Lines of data
┌────────

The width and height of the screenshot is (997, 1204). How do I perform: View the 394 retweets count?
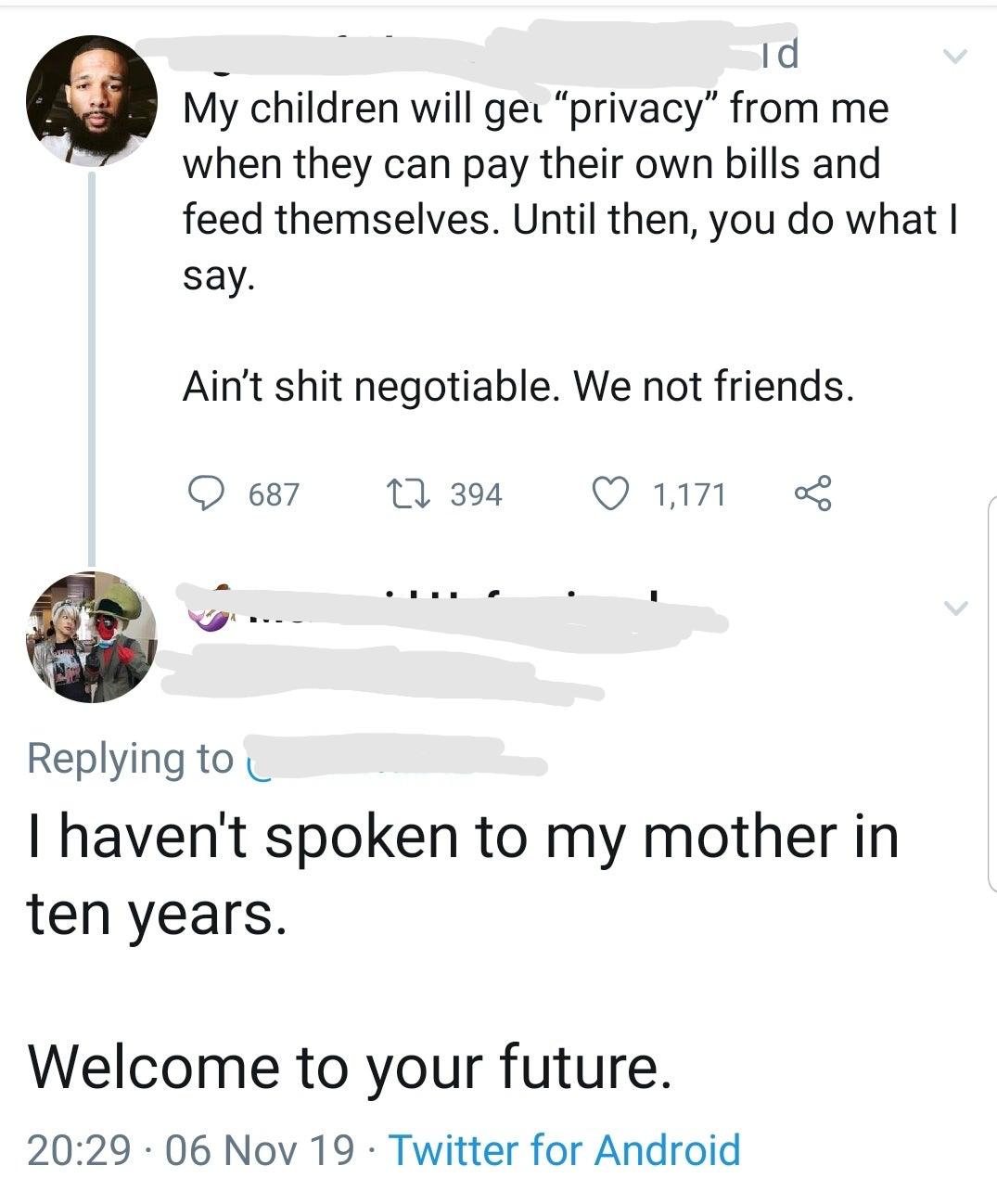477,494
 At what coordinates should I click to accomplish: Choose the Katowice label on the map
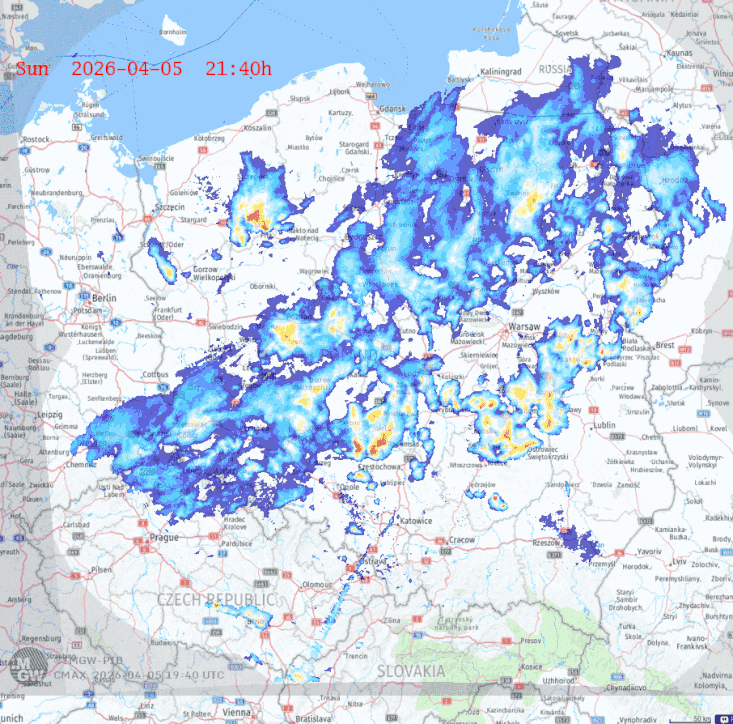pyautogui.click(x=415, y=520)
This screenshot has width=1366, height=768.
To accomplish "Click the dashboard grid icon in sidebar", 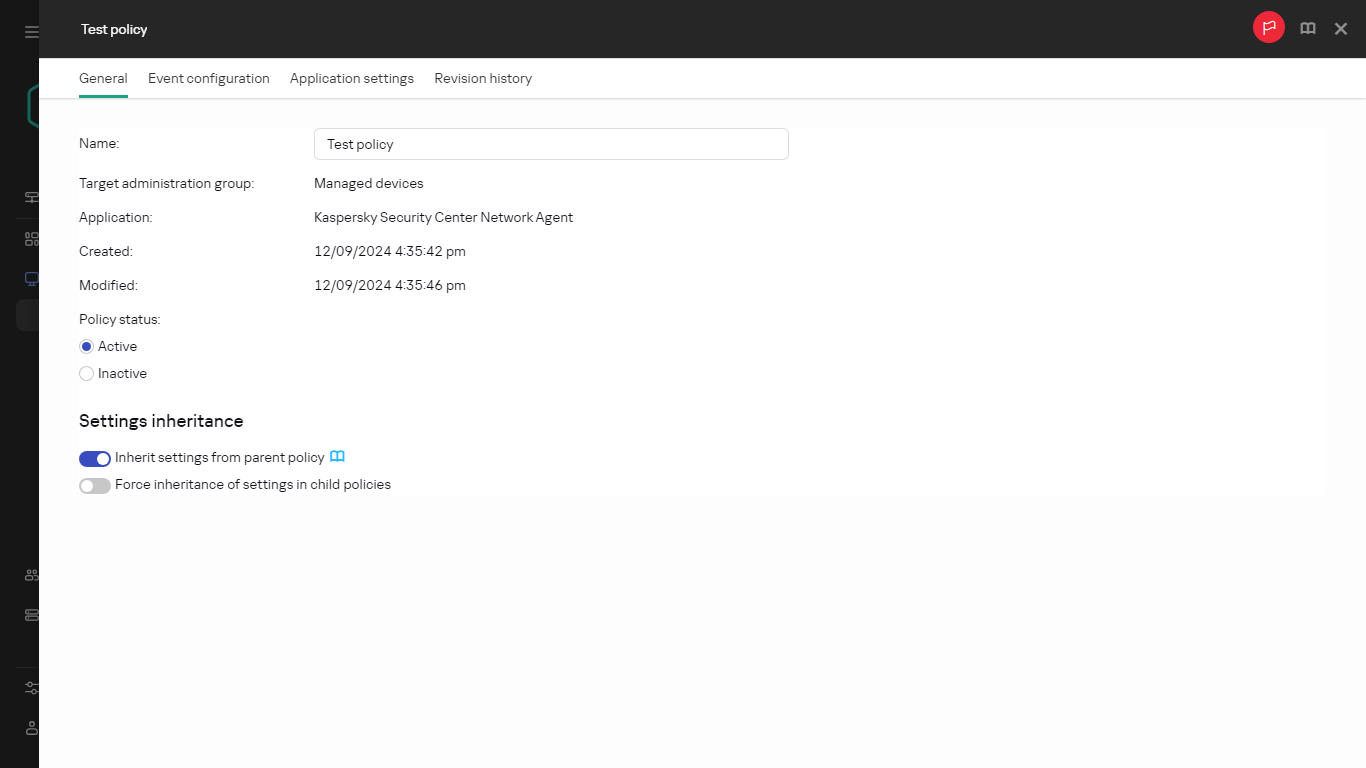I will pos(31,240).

└────────

[SET EXERCISE] Extract every line from the records that contains the string "width".

[SOLVED EXERCISE]
The width and height of the screenshot is (997, 1204). How do I perform: View the 394 retweets count?
This screenshot has width=1366, height=768.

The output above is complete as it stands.